Vagar. De(vagarinho)

In(desejos)

H e l l o.

Os inconvenientes da vida, todos sem excepção, advêm do cruzamento de pessoas (in)desejadas na nossa vida. Pessoas que de uma forma ou outra nos fazem esbarrar de frente com atitudes e comportamentos dos quais devemos fugir a sete pés. Se possível a mil. Fazem-nos ter percepção milimétrica daquilo que não devemos ser em momento algum.

Neste mundo tão longe da perfeição e que a cada dia exige de nós sempre um pouco mais e mais. Gerir quem sim e quem não é uma batalha constante. De truques, pouco se conhece quando se é autêntico. E o preço da autenticidade paga-se. Com direitos de autor incluídos também.

Trombas, é sem margem para dúvidas o meu nome do meio. E o meu dedo do meio tem um nome. Intuição. Encaixam como o fado e um copo de vinho.

Nunca fui de agradar a gregos e a troianos. Só me dou a quem tem magia. A quem consegue entender pelo olhar o que quero falar. A quem está sempre junto na caminhada. Mesmo que seja longa e dura. A quem arregaça mangas e é punho cerrado. A quem me é paz. Essa que é âncora das relações felizes. A quem diz que há bolo de bolacha no frigorifico. E sobretudo a quem me aquece a alma.

 

Aos meus. Que nunca percam o encanto pelo qual me encantei.

Voa

Aquele que parte não é o mesmo que volta!

Ouço infinitas vezes esta velha máxima. Compreendo-a na sua plenitude. Eu que também parti, mas vou voltando. Vou voltando e partindo.

Quando parto, levo na bagagem mil sonhos, receios e anseios. Parto com o coração pequenino e apertado, com a vontade de vos levar mais do que no peito…a meu lado. A cada partida já se fazem cálculos para o regresso ainda mesmo sem ter partido.

Bem sei que todas as partidas são necessárias, mas é que à medida que os anos passam vamos sentido mais falta do que deixámos a alguns km. Sabemos que é necessário voar, para longe ou para perto , o necessário é ir. Sair da nossa zona de conforto e partir em busca de novos horizontes, novos ares, culturas ou seja o que for.

Compramos os bilhetes e quando chegamos ao destino e observamos tudo ao nosso redor verificamos que nada nem ninguém nos é meramente familiar. Coloco os óculos escuros, avanço a passo acelerado mostrando que “sei perfeitamente para onde quero ir”. Para não dar uma de forasteira e evitar olhares.
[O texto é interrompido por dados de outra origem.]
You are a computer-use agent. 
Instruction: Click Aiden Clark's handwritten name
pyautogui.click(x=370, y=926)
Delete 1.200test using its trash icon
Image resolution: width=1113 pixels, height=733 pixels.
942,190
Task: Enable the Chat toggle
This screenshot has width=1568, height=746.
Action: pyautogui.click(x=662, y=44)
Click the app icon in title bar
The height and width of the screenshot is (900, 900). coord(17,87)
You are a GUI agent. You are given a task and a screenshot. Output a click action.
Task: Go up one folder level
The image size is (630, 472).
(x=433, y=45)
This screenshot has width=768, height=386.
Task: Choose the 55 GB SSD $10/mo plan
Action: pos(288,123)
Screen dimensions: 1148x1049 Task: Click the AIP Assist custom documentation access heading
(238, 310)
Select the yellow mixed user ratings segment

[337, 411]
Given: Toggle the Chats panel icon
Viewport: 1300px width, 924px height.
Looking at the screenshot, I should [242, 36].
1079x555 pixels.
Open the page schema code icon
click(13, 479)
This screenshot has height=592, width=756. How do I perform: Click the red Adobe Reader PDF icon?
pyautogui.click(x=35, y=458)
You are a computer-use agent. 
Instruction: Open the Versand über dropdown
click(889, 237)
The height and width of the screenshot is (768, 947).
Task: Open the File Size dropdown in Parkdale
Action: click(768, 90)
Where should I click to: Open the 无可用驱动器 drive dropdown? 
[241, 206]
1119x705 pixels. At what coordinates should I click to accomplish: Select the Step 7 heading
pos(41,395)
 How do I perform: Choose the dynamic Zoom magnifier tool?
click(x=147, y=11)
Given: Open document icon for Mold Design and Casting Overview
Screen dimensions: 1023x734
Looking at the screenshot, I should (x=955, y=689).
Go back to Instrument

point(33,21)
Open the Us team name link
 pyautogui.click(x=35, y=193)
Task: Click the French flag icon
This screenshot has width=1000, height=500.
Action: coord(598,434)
A cada dia que passa, há um novo ensinamento, uma nova cara que conhecemos e, passado pouco tempo já nos sentimos em casa. Já temos uma rotina, um grupo de conhecidos e outro de vizinhos. Até já vamos ao café perto de casa de chinelos e quem sabe de pijama por baixo de um fato treino bem confortável!

Depois e no meio do stress de um dia banal, fazes contas. Contas das despesas que tens de facturar e, no meio dessas contas colocas os bilhetes para voltar.

Partimos, mas sempre sabemos que vamos voltar. E voltanos. Voltamos com o coração a arder por um abraço, com uma alegria tamanha de quem quer um colo e contar todas as aventuras que viveste estes dias no novo lugar que te acolheu. No lugar onde já não és forasteira mas mais uma. Voltamos com a ansiedade de ter os sorrisos e os olhares rasgados e a brilhar que deixámos quando partimos.

E quando chegamos. Está tudo igual. Os braços que nos largaram para partirmos estão novamente abertos para nos receberem. Os sorrisos abrem de tal forma que os olhos cerram como um chinês de tamanha felicidade. E nós voltamos a estar em casa. Na nossa zona de conforto até à próxima partida.